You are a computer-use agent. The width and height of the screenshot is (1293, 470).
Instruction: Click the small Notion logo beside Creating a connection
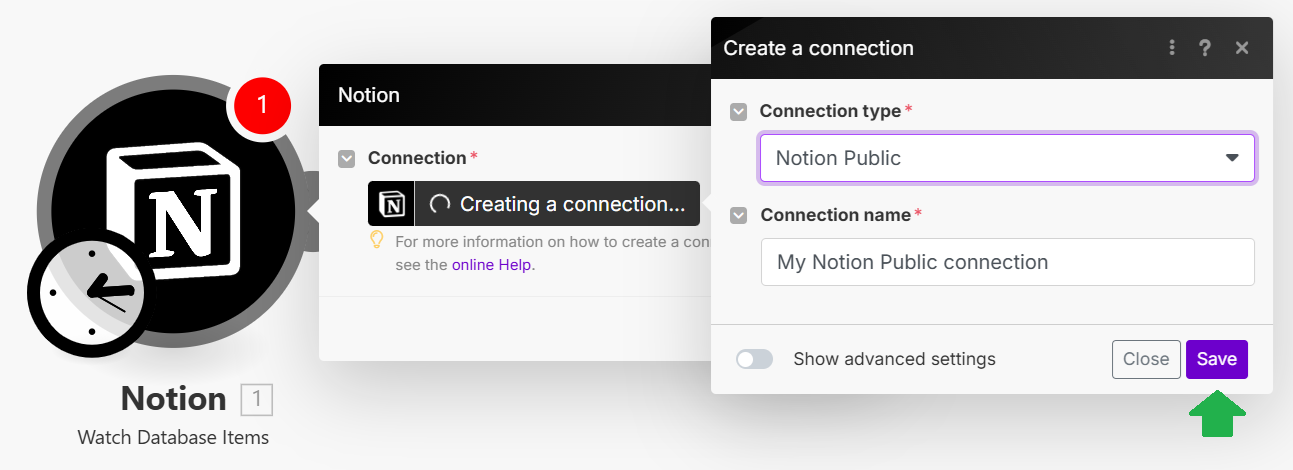click(391, 204)
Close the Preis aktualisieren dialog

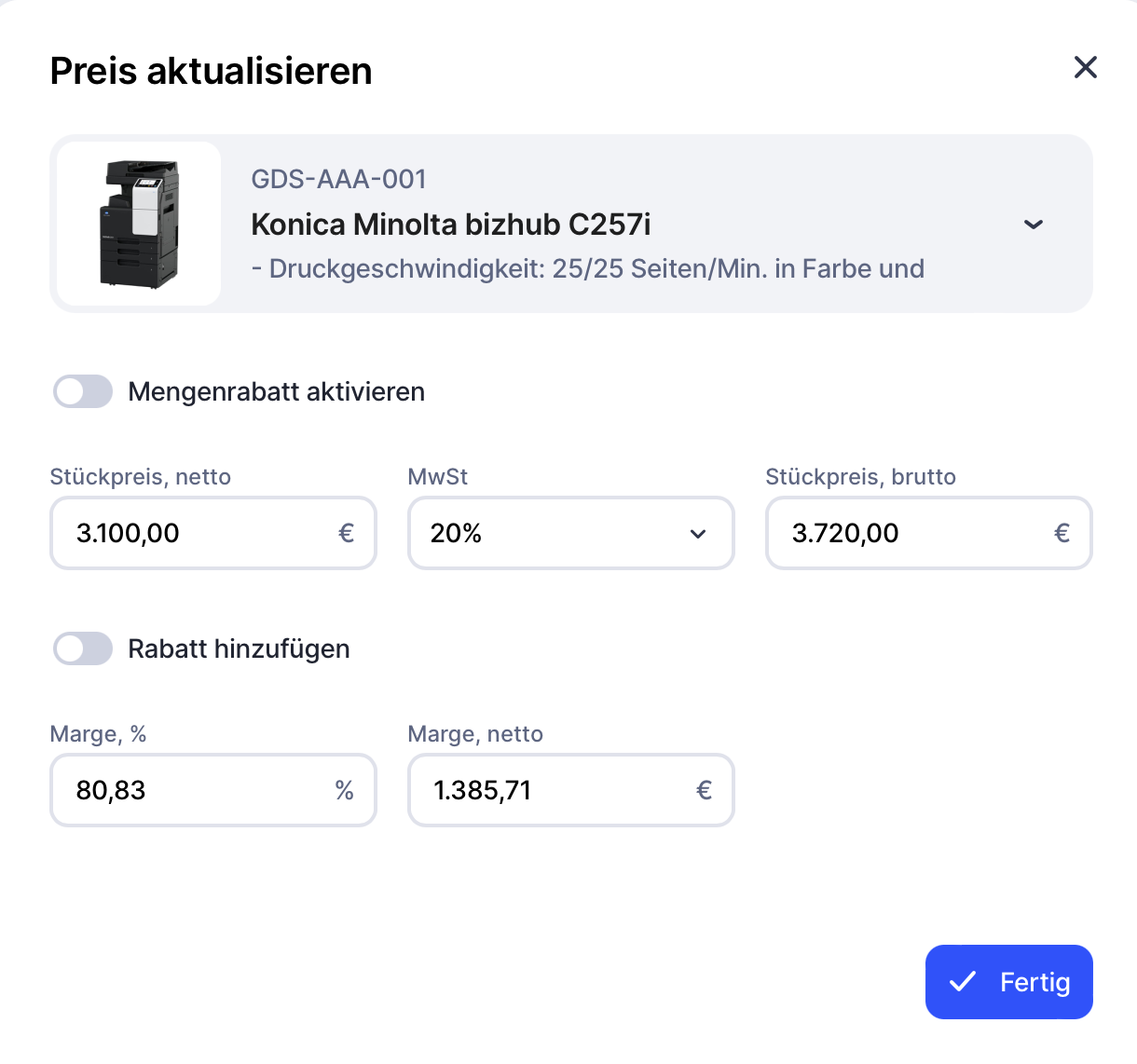click(1085, 67)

Your instructions
The entries above need to be repeated in full, word for word. Skip the images.

Task output
You are a computer-use agent. The width and height of the screenshot is (1293, 470).
Instruction: Click the small Notion logo beside Creating a connection
click(391, 204)
Close the Preis aktualisieren dialog

click(1085, 67)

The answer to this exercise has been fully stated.